** YOUR OBJECTIVE **
Output range, inclusive: from the line containing "beside the number" to the line containing "Given: Select row 10 header". Restate those lines from the data below word for word and only those.

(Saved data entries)
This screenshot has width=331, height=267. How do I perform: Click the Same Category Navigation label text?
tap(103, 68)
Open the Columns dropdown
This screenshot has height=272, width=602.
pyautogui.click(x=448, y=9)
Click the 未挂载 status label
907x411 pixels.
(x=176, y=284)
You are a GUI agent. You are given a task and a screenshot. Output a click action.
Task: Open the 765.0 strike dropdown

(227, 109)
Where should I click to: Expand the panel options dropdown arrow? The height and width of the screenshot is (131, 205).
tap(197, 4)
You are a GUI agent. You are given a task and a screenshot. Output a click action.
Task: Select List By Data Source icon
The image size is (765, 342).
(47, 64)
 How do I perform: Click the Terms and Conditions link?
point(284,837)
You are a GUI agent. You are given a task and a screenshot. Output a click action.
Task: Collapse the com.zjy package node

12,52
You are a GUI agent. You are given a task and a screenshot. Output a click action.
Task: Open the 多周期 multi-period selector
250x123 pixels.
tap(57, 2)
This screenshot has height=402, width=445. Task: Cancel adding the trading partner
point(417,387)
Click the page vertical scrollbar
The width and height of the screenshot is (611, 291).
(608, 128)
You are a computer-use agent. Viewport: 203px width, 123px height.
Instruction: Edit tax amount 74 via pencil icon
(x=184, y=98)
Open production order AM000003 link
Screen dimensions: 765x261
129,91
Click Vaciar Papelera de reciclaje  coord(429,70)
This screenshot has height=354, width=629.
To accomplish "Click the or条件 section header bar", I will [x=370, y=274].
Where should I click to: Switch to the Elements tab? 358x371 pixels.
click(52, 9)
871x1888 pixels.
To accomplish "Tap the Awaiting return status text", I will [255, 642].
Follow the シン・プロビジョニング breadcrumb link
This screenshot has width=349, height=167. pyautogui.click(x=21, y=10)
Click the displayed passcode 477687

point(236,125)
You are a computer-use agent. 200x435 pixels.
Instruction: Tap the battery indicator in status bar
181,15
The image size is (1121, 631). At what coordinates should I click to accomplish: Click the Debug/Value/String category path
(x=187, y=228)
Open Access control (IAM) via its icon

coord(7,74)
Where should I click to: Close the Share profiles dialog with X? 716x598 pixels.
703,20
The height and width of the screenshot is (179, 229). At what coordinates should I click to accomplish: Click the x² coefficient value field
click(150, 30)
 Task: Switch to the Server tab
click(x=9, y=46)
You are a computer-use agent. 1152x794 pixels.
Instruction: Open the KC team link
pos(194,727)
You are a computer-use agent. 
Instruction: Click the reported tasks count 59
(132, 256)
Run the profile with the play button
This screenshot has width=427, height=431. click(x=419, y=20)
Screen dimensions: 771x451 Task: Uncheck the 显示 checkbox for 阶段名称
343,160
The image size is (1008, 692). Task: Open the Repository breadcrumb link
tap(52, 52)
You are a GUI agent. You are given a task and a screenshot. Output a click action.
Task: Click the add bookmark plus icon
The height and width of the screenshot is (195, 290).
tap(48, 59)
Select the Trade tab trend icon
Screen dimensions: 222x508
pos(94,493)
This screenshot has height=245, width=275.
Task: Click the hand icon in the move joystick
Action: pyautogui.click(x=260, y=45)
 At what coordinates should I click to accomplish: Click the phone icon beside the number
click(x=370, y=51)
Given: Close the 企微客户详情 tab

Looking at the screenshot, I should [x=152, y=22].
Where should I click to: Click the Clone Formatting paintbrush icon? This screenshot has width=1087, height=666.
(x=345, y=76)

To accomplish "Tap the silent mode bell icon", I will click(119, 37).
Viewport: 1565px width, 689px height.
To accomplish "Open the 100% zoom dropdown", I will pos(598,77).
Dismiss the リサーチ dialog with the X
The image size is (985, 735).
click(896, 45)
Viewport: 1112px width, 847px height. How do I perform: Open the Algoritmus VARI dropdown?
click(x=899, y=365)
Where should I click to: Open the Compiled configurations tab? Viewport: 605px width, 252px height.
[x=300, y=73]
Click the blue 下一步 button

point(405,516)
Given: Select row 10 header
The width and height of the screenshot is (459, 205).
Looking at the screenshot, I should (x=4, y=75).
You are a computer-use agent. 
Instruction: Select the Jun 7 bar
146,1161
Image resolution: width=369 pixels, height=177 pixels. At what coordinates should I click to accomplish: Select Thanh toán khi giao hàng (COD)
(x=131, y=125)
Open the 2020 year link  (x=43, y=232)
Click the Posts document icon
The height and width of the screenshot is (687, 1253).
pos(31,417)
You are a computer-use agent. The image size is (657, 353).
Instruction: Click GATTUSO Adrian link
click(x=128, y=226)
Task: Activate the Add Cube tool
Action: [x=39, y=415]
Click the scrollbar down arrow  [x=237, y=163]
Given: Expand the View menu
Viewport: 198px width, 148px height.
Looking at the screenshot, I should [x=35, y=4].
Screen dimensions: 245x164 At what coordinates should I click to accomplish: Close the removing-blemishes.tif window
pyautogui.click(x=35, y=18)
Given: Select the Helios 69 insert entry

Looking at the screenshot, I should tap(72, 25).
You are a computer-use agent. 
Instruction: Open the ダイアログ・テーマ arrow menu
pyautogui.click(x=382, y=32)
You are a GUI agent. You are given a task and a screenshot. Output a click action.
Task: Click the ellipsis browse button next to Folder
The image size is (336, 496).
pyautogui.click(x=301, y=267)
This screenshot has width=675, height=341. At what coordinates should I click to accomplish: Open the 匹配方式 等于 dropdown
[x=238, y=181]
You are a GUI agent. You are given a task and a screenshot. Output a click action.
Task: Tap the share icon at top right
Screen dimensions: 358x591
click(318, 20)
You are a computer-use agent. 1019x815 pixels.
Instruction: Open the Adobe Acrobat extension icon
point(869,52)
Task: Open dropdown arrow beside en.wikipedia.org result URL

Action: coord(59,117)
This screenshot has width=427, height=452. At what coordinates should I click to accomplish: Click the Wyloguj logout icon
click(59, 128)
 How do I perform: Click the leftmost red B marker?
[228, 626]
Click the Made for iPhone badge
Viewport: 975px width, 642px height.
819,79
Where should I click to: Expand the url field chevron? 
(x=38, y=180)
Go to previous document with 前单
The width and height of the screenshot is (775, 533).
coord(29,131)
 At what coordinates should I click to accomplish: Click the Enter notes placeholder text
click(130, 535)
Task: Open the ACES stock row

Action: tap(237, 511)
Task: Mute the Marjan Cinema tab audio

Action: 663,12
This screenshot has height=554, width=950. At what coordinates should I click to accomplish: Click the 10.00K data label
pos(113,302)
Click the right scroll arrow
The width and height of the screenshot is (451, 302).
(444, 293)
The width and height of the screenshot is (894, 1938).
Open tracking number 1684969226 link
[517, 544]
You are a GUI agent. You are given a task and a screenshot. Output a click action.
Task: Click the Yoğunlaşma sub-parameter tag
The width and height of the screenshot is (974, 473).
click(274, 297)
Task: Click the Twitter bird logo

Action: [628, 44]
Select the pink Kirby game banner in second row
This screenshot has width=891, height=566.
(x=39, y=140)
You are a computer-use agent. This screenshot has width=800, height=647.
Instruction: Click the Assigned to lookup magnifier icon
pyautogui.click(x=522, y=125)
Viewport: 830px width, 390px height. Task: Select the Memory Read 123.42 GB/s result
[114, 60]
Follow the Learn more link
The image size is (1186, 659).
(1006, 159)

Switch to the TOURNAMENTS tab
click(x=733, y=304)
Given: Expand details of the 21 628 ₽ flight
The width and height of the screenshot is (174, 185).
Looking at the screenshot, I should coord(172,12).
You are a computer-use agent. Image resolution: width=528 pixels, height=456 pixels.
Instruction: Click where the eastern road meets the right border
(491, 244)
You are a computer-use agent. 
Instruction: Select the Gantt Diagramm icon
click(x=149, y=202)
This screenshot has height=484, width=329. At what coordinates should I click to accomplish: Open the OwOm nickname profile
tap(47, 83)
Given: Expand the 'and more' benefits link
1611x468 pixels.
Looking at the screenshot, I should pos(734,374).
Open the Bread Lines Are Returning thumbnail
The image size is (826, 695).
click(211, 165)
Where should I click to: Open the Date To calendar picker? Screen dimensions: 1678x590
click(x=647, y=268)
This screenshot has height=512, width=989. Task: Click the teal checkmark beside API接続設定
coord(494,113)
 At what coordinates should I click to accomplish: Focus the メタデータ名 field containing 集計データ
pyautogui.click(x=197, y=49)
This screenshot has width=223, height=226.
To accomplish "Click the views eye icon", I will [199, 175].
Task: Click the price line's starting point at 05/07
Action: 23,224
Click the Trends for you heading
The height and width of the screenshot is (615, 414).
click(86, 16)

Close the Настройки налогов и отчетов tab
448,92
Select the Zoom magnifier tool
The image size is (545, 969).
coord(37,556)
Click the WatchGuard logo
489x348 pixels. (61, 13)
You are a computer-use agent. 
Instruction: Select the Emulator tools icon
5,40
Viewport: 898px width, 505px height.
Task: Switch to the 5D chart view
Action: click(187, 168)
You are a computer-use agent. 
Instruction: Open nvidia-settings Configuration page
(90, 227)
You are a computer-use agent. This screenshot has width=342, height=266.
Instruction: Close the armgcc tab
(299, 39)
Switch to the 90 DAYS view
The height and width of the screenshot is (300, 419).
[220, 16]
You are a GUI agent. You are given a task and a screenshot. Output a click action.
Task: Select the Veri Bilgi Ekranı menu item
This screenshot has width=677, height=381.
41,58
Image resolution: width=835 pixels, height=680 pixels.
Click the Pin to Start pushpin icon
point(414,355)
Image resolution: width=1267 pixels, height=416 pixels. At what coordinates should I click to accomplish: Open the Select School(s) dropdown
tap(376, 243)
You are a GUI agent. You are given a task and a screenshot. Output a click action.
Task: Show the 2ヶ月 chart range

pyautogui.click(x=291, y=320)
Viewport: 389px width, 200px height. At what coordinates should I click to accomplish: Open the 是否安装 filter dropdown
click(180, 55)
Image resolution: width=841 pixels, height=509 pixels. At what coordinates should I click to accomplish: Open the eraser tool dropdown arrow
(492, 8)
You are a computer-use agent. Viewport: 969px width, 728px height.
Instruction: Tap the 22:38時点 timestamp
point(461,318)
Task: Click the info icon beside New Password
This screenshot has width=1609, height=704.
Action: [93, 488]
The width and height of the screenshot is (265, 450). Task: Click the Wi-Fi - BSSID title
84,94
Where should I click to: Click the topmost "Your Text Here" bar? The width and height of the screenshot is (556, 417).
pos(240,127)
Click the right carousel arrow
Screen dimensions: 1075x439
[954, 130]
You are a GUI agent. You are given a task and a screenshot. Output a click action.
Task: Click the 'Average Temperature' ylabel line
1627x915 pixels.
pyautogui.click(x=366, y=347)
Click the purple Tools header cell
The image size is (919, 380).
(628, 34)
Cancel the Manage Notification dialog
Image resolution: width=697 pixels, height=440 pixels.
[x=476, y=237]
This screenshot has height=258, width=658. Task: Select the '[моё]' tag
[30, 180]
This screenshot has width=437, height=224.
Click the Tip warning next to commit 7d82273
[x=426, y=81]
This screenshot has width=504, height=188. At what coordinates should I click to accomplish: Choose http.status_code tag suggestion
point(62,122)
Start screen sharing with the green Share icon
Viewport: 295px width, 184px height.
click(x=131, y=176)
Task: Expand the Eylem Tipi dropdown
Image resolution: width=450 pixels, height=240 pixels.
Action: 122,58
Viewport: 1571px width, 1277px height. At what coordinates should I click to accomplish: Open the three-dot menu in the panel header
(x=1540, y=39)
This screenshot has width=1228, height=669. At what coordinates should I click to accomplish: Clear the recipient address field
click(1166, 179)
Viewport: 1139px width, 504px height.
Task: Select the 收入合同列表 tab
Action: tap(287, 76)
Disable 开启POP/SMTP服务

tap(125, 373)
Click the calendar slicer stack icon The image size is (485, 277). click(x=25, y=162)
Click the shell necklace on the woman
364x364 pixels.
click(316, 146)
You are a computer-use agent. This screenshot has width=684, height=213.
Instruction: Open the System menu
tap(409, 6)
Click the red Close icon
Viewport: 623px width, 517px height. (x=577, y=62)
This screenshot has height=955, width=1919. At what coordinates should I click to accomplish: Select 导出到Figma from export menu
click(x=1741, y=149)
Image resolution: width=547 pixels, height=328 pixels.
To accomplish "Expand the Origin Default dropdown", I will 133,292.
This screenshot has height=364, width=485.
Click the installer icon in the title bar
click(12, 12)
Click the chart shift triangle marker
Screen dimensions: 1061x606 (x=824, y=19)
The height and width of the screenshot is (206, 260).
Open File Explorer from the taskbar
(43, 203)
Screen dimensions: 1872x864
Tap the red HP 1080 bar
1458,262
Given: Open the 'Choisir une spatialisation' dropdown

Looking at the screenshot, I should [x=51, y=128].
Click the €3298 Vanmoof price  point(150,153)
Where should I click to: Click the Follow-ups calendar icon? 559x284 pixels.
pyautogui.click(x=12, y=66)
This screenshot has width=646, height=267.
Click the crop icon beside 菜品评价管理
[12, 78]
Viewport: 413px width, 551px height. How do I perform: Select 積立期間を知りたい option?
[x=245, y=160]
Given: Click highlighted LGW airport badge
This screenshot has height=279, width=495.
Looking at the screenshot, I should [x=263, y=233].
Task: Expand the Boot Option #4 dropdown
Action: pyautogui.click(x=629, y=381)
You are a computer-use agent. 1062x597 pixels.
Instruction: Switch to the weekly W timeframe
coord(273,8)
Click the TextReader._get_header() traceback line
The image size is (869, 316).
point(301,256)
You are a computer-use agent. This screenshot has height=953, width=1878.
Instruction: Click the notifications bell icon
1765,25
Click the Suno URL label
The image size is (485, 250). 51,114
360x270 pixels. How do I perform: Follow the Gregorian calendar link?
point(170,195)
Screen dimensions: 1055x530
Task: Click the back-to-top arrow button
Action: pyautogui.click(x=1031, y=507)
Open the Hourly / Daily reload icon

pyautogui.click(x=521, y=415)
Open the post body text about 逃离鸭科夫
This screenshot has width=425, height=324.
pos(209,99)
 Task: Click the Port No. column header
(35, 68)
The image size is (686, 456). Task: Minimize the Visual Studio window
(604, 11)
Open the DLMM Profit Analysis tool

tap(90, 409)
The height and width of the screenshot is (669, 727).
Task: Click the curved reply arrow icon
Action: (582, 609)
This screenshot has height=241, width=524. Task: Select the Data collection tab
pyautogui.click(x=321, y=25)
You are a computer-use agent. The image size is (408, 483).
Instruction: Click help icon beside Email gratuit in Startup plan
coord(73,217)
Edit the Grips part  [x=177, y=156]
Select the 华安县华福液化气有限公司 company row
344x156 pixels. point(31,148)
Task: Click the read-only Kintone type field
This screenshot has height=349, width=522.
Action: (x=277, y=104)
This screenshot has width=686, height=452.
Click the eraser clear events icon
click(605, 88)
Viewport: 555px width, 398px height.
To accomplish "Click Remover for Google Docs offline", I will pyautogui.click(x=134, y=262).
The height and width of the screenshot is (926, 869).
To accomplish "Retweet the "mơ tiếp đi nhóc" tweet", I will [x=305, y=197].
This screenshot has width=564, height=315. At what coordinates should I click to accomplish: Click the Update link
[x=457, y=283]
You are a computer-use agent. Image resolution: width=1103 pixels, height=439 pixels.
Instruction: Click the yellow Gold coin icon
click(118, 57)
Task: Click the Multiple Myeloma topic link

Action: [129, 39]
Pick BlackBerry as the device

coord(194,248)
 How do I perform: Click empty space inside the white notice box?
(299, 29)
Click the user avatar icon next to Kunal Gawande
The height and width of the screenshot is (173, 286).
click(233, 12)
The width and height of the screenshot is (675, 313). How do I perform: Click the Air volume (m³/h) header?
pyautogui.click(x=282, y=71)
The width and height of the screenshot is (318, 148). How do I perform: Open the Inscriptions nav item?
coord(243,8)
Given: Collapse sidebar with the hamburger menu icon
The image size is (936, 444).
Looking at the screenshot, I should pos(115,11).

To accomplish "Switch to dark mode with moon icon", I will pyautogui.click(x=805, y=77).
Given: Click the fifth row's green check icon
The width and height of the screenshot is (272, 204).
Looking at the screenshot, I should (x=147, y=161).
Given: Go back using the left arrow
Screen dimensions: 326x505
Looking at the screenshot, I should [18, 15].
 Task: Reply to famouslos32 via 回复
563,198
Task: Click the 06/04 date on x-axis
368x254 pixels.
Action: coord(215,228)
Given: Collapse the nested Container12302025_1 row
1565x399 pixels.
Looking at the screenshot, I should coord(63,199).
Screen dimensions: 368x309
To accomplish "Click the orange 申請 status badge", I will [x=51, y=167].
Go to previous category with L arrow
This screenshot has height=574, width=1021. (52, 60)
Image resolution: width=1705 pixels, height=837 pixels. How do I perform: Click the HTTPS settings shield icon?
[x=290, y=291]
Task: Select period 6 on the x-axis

** WRITTEN ANSWER **
 At what coordinates should I click to accomplish: Click the phone icon beside the number
click(x=370, y=51)
Given: Close the 企微客户详情 tab

Looking at the screenshot, I should [x=152, y=22].
Where should I click to: Click the Clone Formatting paintbrush icon? This screenshot has width=1087, height=666.
(x=345, y=76)

To accomplish "Tap the silent mode bell icon", I will click(119, 37).
Viewport: 1565px width, 689px height.
To accomplish "Open the 100% zoom dropdown", I will pos(598,77).
Dismiss the リサーチ dialog with the X
The image size is (985, 735).
click(896, 45)
Viewport: 1112px width, 847px height. How do I perform: Open the Algoritmus VARI dropdown?
click(x=899, y=365)
Where should I click to: Open the Compiled configurations tab? Viewport: 605px width, 252px height.
[x=300, y=73]
Click the blue 下一步 button

point(405,516)
Given: Select row 10 header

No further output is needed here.